## Text provided
Specify a reset function using dot notation. For this example, randomly initialize theta0 in the model workspace using the setVariable (Simulink) function.

env.ResetFcn = @(in) setVariable(in,"theta0",randn,"Workspace",mdl)
env = 
SimulinkEnvWithAgent with properties:

           Model : rlSimplePendulumModel
      AgentBlock : rlSimplePendulumModel/RL Agent
        ResetFcn : @(in)setVariable(in,"theta0",randn,"Workspace",mdl)
  UseFastRestart : on

Here, in is a Simulink.SimulationInput (Simulink) object, and the values of theta0 that you specify overrides the existing theta0 value in the model workspace for the duration of the simulation or training. The value of theta0 is then reverted to the original when the simulation or training completes. For more information on reset functions, see Reset Function for Simulink Environments.

You can now use env (together with an agent object) as argument for the built-in functions train and sim, which train and simulate the agent within the environment.

## Items

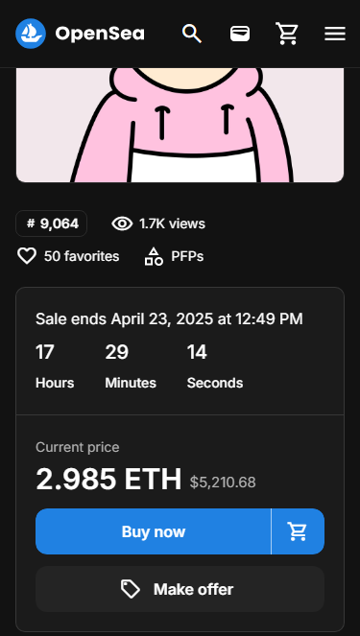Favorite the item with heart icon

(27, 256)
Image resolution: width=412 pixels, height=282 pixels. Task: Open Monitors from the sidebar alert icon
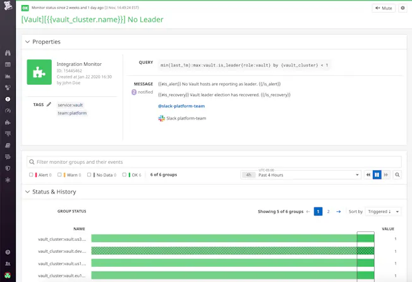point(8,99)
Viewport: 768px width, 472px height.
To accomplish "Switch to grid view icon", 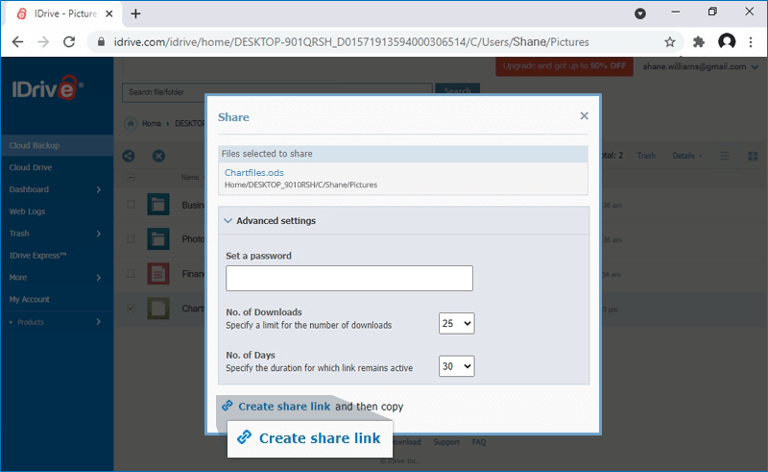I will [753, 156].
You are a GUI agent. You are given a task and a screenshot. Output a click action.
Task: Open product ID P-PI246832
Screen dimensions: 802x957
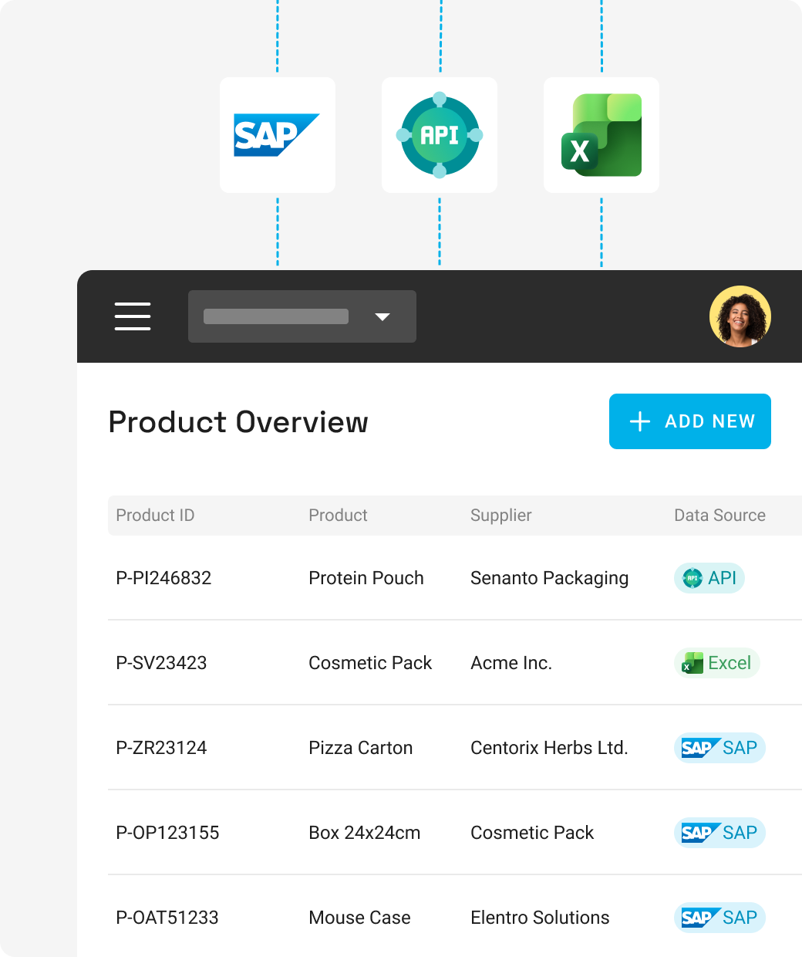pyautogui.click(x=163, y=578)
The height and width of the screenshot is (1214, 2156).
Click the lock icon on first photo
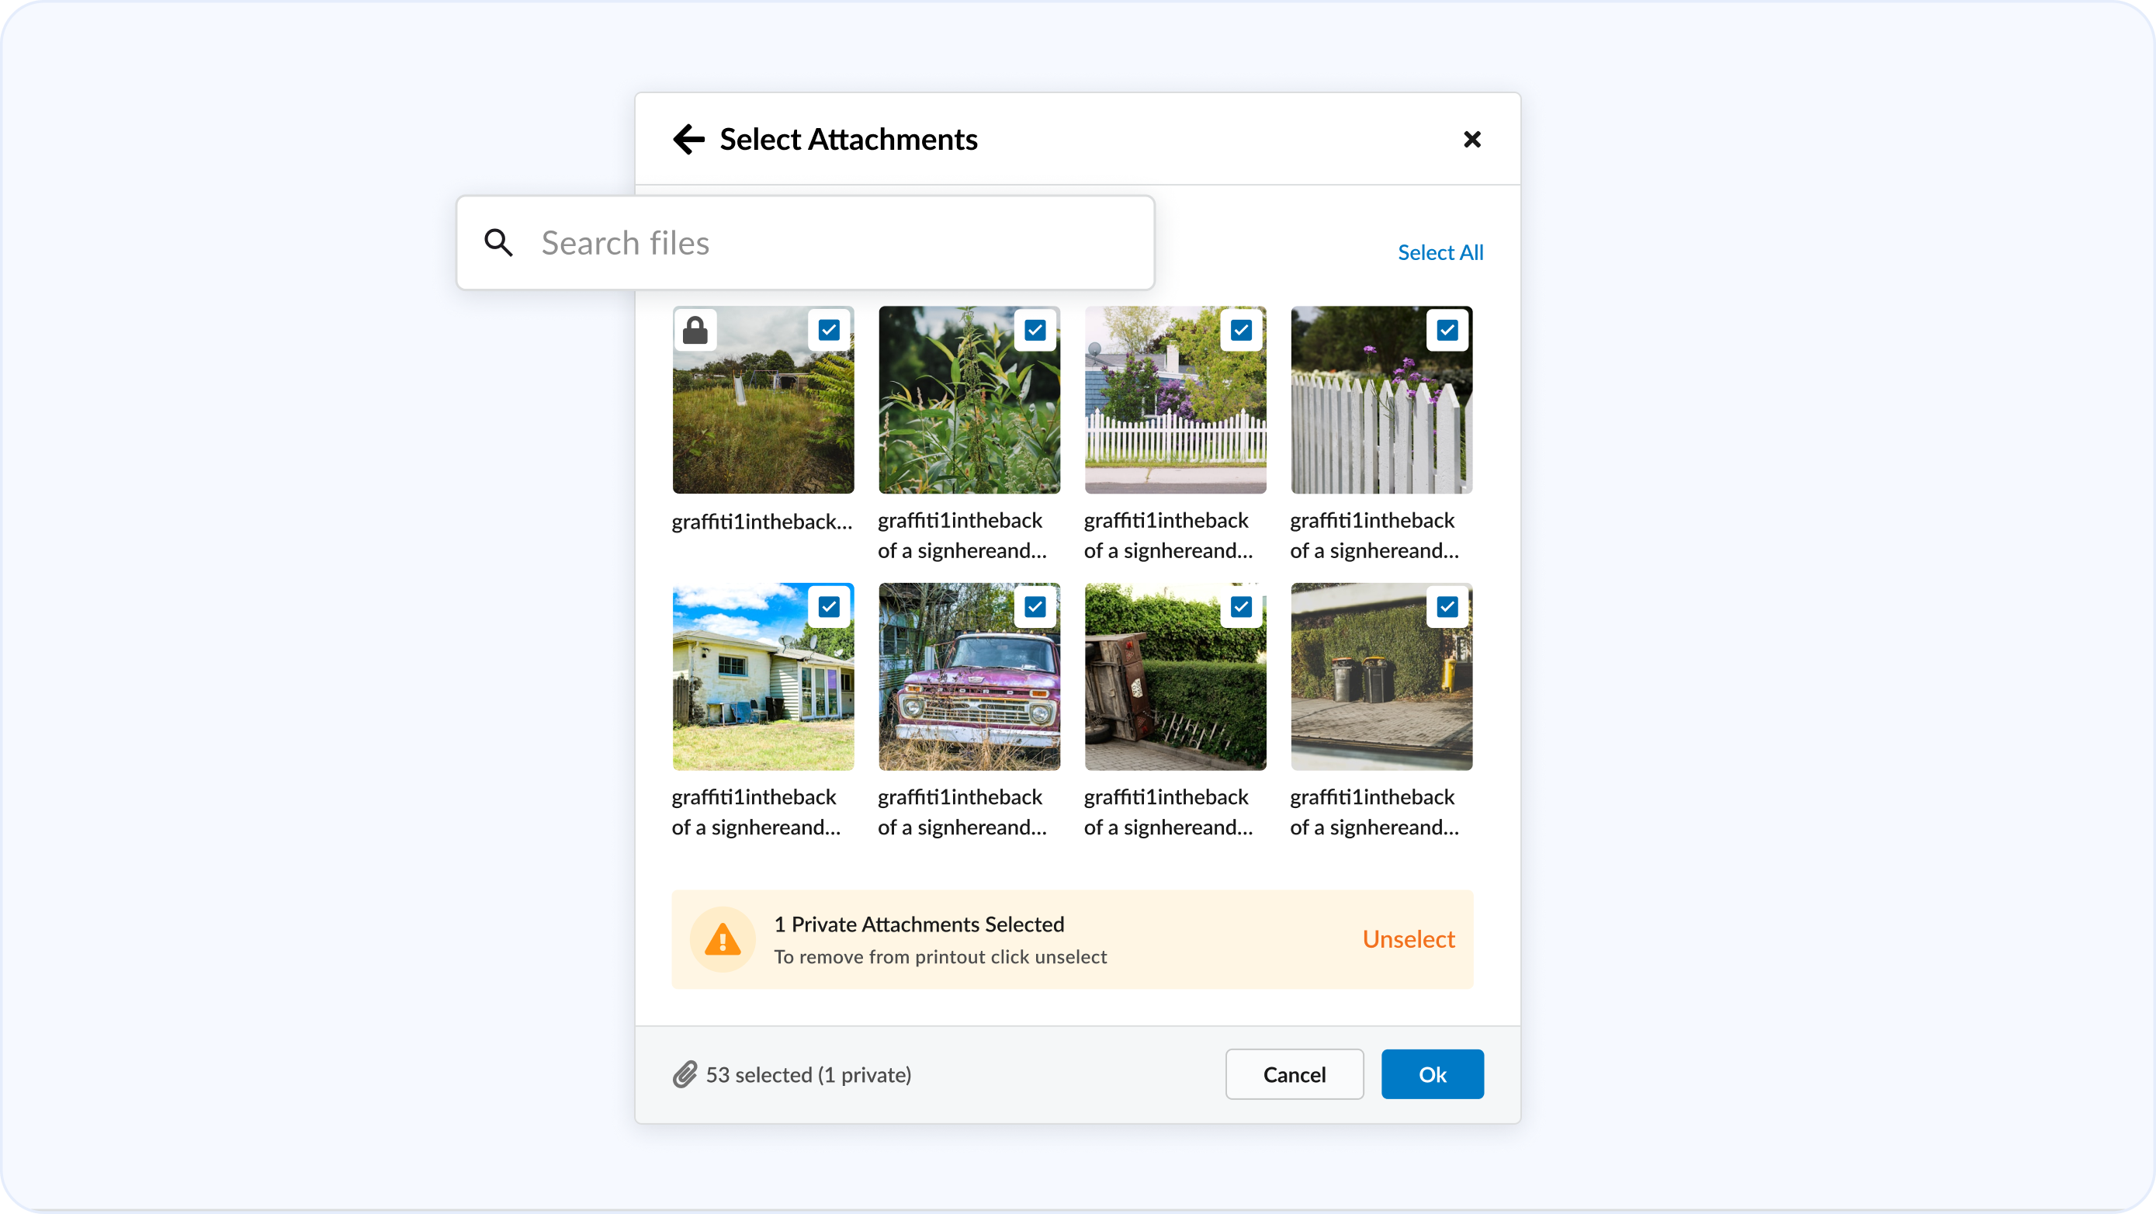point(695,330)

--

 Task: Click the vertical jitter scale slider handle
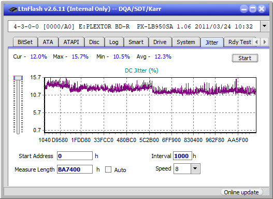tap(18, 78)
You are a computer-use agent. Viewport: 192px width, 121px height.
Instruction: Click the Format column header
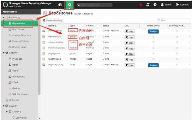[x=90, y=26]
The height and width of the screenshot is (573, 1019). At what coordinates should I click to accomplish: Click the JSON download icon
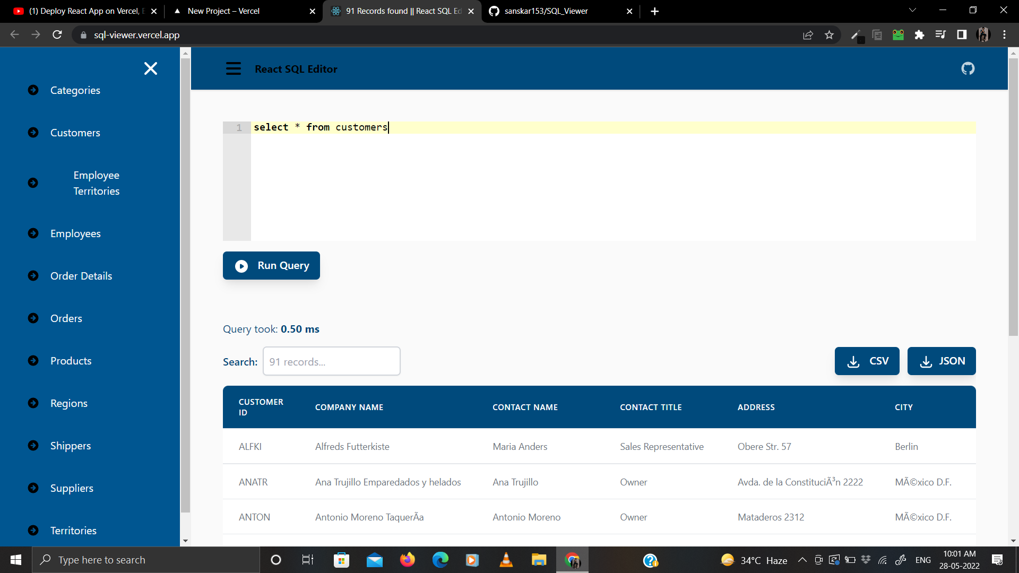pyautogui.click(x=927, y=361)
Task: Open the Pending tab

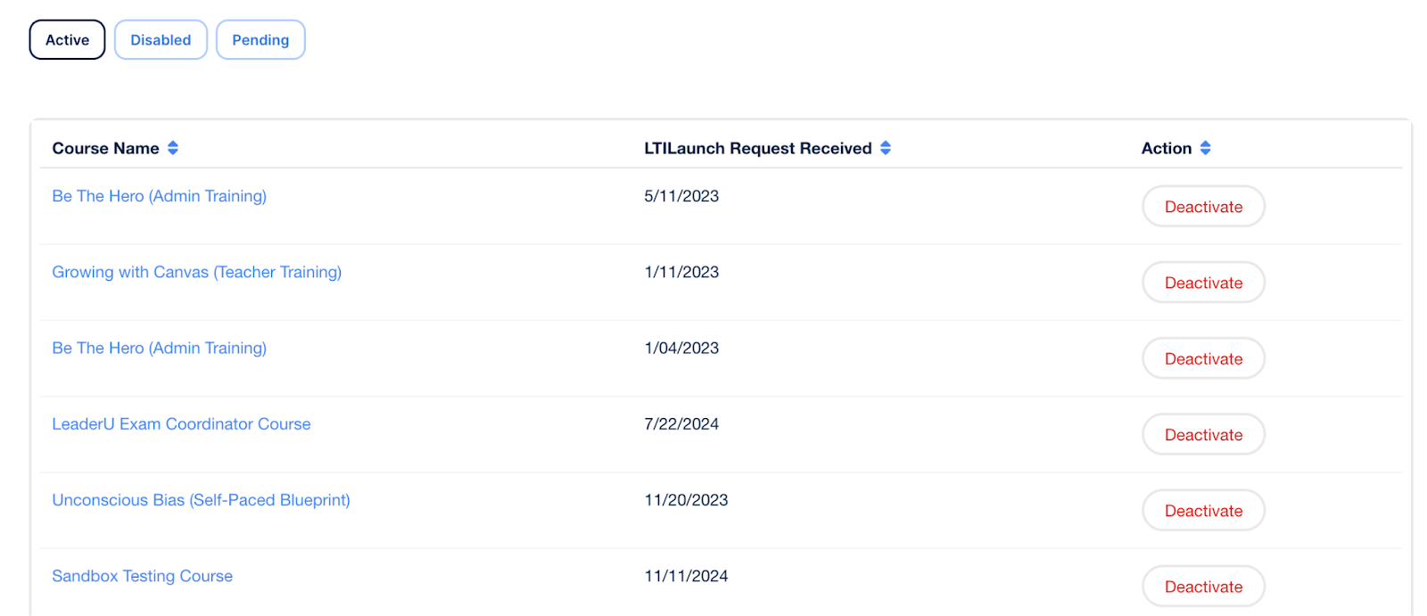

---

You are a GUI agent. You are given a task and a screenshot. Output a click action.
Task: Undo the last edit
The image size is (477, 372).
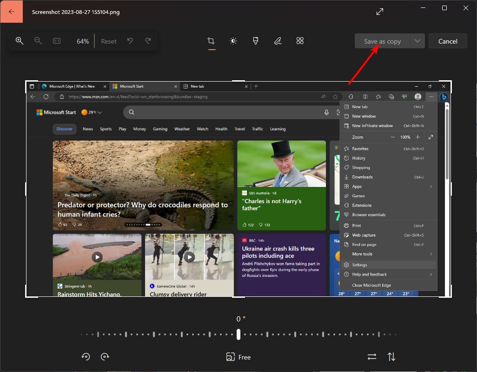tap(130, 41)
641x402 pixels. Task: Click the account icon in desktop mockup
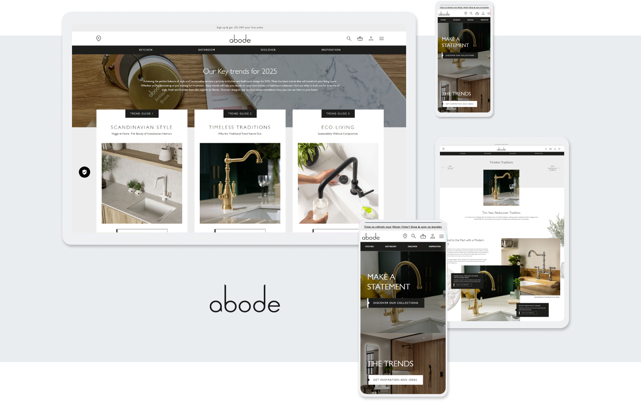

## Objective 1
Name every property that the reset function text shows in the display of env's properties.
## Objective 2
Print the part of the reset function text between "env.ResetFcn = @(in)" and "for Simulink Environments.", inclusive.

## Written response 1
Model
AgentBlock
ResetFcn
UseFastRestart

## Written response 2
env.ResetFcn = @(in) setVariable(in,"theta0",randn,"Workspace",mdl)
env = 
SimulinkEnvWithAgent with properties:

           Model : rlSimplePendulumModel
      AgentBlock : rlSimplePendulumModel/RL Agent
        ResetFcn : @(in)setVariable(in,"theta0",randn,"Workspace",mdl)
  UseFastRestart : on

Here, in is a Simulink.SimulationInput (Simulink) object, and the values of theta0 that you specify overrides the existing theta0 value in the model workspace for the duration of the simulation or training. The value of theta0 is then reverted to the original when the simulation or training completes. For more information on reset functions, see Reset Function for Simulink Environments.